According to Starbucks, the difference in Via instant is that, in addition to dehydrating a brewed reduction of coffee, it adds microground beans to add flavor and body to the finished product. It's meant to taste more like the cup you'd buy and at $2.95 a three-pack, it had better. (My Folgers was $5.99 for a 60-cup jar, even at the usurious prices of a Brooklyn bodega.) The resulting coffee dust (more like espresso than the usual crystals) comes packaged in a sort of coffee Pixie Stix, premeasured. (See the top 10 food trends of 2008.)
The verdict? Via does actually taste something like brewed coffee. Not a great cup of brewed coffee, and not the coffee from Starbucks: my store-bought cup had a richer, winier mouthfeel, as does my Costco homebrew. At the recommended eight-ounce dose of water, the Italian tasted a little weak, but smooth. To my surprise, the Colombian actually had a rounder, more satisfying flavor, though I usually prefer a darker roast. (Both types of Via tasted better when the water had a minute to cool.) I wouldn't replace my home-brewed with it, but if my sister-in-law served it to me, it would not strain family relations; it might have made a suspect motel in Davenport, Iowa, slightly less depressing. I'm finishing the Colombian as I type this.

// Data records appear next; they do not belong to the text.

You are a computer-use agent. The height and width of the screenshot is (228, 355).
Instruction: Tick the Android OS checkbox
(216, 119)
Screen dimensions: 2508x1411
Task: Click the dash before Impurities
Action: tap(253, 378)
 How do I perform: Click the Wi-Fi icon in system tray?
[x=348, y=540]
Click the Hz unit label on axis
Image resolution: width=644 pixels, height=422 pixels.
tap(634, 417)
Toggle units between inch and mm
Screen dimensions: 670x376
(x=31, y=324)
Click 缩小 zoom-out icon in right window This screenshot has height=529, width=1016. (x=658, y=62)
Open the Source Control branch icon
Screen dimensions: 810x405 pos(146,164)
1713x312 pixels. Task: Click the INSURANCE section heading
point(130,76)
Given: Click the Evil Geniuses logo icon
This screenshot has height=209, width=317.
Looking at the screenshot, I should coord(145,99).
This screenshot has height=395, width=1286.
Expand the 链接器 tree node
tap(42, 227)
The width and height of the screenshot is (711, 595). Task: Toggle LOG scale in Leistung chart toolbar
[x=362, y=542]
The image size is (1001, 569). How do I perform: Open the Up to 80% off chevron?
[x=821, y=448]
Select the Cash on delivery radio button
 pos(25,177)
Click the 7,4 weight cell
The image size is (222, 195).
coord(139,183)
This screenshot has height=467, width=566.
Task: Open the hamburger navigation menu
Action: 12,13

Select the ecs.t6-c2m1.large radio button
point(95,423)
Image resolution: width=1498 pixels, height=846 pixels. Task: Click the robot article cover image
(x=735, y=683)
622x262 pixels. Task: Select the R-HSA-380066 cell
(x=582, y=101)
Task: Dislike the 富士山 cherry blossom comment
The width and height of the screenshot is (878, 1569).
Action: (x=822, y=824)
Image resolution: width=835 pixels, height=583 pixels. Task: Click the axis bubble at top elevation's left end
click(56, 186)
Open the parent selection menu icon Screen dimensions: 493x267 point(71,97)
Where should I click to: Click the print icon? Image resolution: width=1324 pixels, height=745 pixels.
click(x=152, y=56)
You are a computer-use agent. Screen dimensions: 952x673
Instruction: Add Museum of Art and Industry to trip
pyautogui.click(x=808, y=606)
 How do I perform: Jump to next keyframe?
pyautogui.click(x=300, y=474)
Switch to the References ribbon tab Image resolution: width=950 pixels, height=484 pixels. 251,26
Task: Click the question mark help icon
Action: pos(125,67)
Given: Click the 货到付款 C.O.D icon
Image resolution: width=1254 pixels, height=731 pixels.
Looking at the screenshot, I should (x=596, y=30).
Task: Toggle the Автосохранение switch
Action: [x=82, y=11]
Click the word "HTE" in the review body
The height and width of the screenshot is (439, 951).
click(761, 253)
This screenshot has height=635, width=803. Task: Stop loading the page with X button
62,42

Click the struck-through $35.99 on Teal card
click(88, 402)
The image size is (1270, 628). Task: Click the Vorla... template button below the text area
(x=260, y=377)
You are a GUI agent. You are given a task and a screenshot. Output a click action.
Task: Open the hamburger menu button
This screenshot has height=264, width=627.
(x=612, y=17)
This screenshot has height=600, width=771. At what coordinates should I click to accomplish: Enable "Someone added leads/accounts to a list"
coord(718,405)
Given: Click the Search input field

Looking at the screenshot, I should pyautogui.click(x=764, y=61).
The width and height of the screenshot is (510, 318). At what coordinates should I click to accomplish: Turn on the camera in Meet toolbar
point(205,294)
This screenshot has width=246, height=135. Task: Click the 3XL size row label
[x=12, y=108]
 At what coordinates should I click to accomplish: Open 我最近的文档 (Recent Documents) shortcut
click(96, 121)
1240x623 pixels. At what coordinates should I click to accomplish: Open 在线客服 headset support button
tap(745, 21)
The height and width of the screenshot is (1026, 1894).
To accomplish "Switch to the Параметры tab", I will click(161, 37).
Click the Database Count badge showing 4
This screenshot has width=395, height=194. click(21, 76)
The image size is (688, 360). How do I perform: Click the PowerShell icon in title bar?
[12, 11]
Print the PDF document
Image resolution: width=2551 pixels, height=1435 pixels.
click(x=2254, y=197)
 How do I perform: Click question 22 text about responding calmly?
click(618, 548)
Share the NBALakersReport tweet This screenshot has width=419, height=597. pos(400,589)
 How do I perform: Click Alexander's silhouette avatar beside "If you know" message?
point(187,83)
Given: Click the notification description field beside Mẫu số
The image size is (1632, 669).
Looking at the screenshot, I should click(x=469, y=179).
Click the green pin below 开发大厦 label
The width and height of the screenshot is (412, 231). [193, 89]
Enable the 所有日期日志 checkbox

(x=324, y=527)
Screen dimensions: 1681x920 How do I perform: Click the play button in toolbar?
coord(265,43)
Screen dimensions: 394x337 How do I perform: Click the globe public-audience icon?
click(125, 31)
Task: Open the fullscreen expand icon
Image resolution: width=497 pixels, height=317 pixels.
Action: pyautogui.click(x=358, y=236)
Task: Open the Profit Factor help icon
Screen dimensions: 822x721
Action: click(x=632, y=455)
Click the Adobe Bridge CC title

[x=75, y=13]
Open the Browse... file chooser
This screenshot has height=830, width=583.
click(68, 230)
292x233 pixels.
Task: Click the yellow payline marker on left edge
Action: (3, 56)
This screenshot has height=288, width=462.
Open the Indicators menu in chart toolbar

Maybe I was just remembering the flavor of old-fashioned instant coffee wrong? Nope. I took a sip of the Folgers oh, sweet Jesus, it was worse than I remembered: like an evil madeleine, tasting of ground plastic and pencil leads and unwise life choices. (See 10 big recession surprises.)
Nonetheless, I can't say I entirely get the point of Via as a product. I'm hard up thinking of many situations in which I would have long-term access to hot water and a buck a cup to spend on instant, yet would not simply go out and buy a French press. But clearly they exist. Myself, I'll soon be doing a home renovation that will leave me without a kitchen for several days, and I'm putting away my remaining Via for then.
I still won't be happy, of course. But at least it won't be the coffee's fault.